#### [Excerpt to read]
=====

EXHIBIT 10.3

                         COMPUTER SCIENCES CORPORATION
                             1980 STOCK OPTION PLAN

                           As amended March 31, 1988

Section 1:  PURPOSE OF PLAN

The purpose of this 1980 Stock Option Plan of Computer Sciences Corporation 
(the "Plan") is to further the growth and development of Computer Sciences 
Corporation and each subsidiary (as the term "subsidiary" is defined in 
Section 425(f) of the Internal Revenue Code) of Computer Sciences Corporation 
(herein referred to collectively with its subsidiaries as the "Company") by 
providing additional incentives to certain employees who have been or will be 
given responsibility for the management of the Company's business affairs, by 
assisting such employees to become owners of common stock of the Company 
through the issuance of options to purchase shares of common stock and thus to 
benefit directly from the growth, development and financial success of the 
Company.

Section 2:  ADMINISTRATION

The Plan shall be administered by a committee of three members (the 
"Committee") appointed by the Board of Directors, at least two of whom shall 
be members of the Board of Directors, and each of whom shall be a 
"disinterested person," as that term is defined in Rule 16b-3 under the 
Securities Exchange Act of 1934, as amended from time to time, or any 
equivalent term defined in any law, rule or regulation which may replace Rule 
16b-3.  The Committee shall hold office at the pleasure of the Board of 
Directors.  The Committee shall have full authority, in its discretion, to 
determine the employees to whom options may be granted and the number of 
shares covered by such options.  However, the Committee may delegate this 
authority to the Executive Committee of the Board of Directors of the Company 
with respect to all employees of the Company other than officers and 
directors.  The Committee is authorized to adopt such rules for the 
administration, interpretation and application of the Plan as are consistent 
therewith and to amend or revoke any such rules and to make interpretations of 
the Plan and any such rules consistent with the basic purpose of the Plan.  
All actions taken and all determinations made by the Committee in good faith 
shall be final and binding upon any person interested in the Plan.  The 
Committee shall cause to be maintained such records as may be necessary to 
reflect all options granted under the Plan, the dates of such grants and the 
amount of shares covered thereby and may rely upon advice from the Company as 
to the commencement or termination of employment of participants.

=====

#### [Records to process]
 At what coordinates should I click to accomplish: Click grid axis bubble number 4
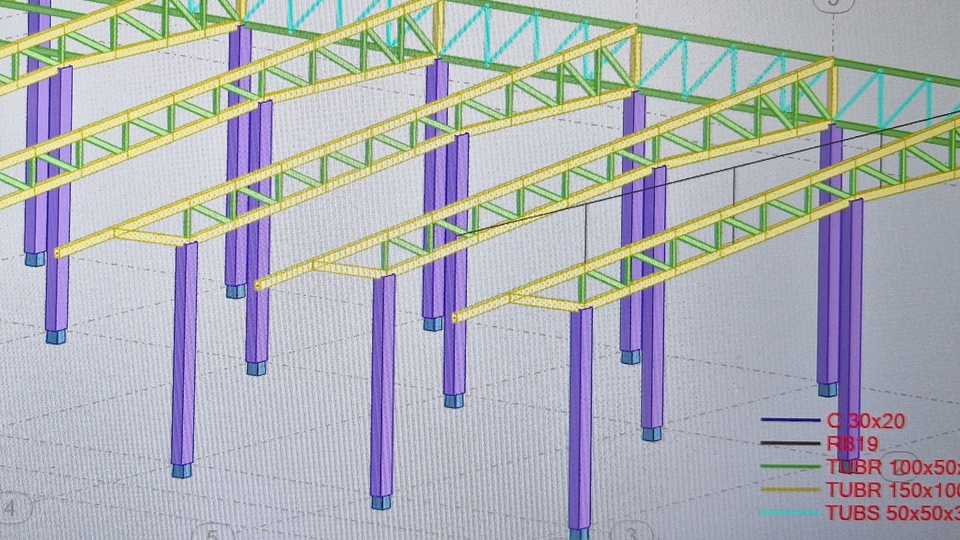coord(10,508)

=====

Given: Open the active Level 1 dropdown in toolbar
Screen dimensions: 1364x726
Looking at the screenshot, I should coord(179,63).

=====

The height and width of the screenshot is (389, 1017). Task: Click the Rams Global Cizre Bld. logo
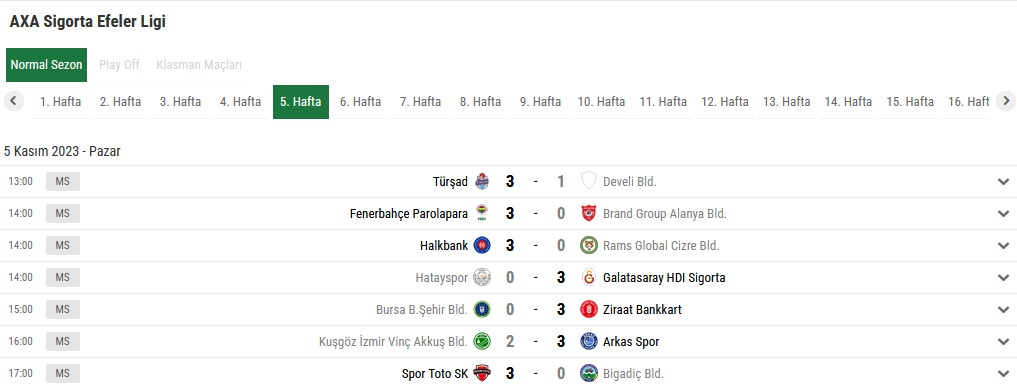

=====

#### [Instructions]
1) Answer these questions using the stock option plan:
(a) Which section of the Internal Revenue Code defines the term "subsidiary"?
(b) How many members make up the Committee that administers the plan, and how many of them must be members of the Board of Directors?
(c) To which body may the Committee delegate its authority over option grants, and for which employees?
2) Print the lines of the entries from the line containing "At what coordinates" up to and including the line containing "coord(10,508)", leaving out the pictures.

#### [In response]
1)
(a) Section 425(f).
(b) Three members, at least two of whom must be members of the Board of Directors.
(c) The Executive Committee of the Board of Directors of the Company, for all employees of the Company other than officers and directors.

2)
 At what coordinates should I click to accomplish: Click grid axis bubble number 4
coord(10,508)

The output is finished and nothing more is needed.